Greece, Italy, and fiasco

While in the UK last week, all the news was about Greece. For some of the background, read this article. It's scary.

Greece, as bad as its finances are, has only 11 million people and a GDP of roughly $300 billion. Losing the Euro or being kicked out of the EU altogether would be bad for those 11 million people, who would return to a second-world existence; but it wouldn't be catastrophic for Europe at large.

Italy, on the other hand, has 61 million people and a GDP of roughly $1.8 trillion. If the sovereign debt of Italy goes under, the damage cannot be contained inside Italy. That's why the U.S. stock market dropped 3% today on top of sharp losses yesterday. I am not a fearful person, but the truth is that when financial markets begin to unravel -- as they did in 2008 here -- nobody knows where the bottom is. All one can see or feel is muck around one's toes.

The short-term sovereign debt of Italy has become so risky that lenders are demanding 7% interest. By comparison the short-term sovereign debt of Germany -- in the same currency -- has less than a 1% interest rate. That kind of spread is unprecedented, and it will tear the Euro apart if it persists. What bankers fear is a deep "hair cut" that would make Italian sovereign debt, like sovereign debt of Greece (and Ireland and Portugal), worth less than 60% of face value. When that happens, the balance sheets of the banks that hold large amounts of Italian debt go under water. Technically the banks could become insolvent. Not only does the market value of the banks' common stock fall to near zero (triggering margin calls and a loss of personal or institutional wealth), but the monetary system freezes up because no solvent bank wants to send money to an insolvent bank.

• • • • •

__Exercises__.
- A) Rewrite the passage on Greece and Italy starting at "Greece, Italy, and" and ending at "Europe at large.", putting "eleven million" in place of "11 million".
- B) Name every country mentioned in the passage on Greece and Italy.
- C) Take the passage on Greece and Italy further, beginning after its last sentence.

• • • • •

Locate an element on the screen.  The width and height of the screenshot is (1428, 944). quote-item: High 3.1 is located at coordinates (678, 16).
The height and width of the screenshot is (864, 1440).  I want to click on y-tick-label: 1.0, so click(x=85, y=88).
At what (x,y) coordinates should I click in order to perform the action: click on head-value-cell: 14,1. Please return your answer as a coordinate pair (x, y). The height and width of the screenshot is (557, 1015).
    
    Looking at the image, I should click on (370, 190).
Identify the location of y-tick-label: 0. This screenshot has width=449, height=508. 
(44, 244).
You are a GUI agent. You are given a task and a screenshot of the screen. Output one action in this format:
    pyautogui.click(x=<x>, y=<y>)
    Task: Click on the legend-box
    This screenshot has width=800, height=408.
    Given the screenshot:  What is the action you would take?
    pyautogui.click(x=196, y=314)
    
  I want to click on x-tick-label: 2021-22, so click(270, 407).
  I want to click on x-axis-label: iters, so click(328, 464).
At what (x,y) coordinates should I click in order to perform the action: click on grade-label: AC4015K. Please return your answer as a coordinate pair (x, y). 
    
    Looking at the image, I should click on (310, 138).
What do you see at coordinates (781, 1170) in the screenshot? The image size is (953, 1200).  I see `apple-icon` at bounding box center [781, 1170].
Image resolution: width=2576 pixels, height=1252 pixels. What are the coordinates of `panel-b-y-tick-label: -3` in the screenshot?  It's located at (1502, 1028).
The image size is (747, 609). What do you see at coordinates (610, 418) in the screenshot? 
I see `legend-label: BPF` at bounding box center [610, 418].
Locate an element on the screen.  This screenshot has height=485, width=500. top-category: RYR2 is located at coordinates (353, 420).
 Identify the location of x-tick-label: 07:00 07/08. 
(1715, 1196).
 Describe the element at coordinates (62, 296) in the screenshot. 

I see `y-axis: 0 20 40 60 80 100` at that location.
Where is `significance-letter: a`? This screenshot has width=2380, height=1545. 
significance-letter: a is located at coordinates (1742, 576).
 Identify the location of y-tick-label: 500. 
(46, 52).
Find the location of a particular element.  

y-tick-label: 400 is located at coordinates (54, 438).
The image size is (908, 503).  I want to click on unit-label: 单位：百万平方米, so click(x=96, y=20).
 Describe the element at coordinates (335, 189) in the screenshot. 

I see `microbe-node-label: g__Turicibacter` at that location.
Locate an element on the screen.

• • • • •

__Results for the exercise__.
- A)
Greece, Italy, and fiasco

While in the UK last week, all the news was about Greece. For some of the background, read this article. It's scary.

Greece, as bad as its finances are, has only eleven million people and a GDP of roughly $300 billion. Losing the Euro or being kicked out of the EU altogether would be bad for those eleven million people, who would return to a second-world existence; but it wouldn't be catastrophic for Europe at large.

- B) Greece, the UK, Italy, the U.S., Germany, Ireland, Portugal

- C)
The difference between the U.S. and Europe is that the Bush and Obama administrations, the Federal Reserve, and Congress acted quickly and put a temporary foundation underneath the New York financial markets. It worked, the New York markets stabilized, and for the most part the U.S. banks were able to shed their toxic assets. Decision-making and follow-through are so difficult in the EU, however, that many European banks remain loaded with toxic assets -- and they're becoming increasingly toxic every day.

Spain is still out there, too.

I don't know how this will play out, but clearly Europeans face deep questions about the very nature of the EU.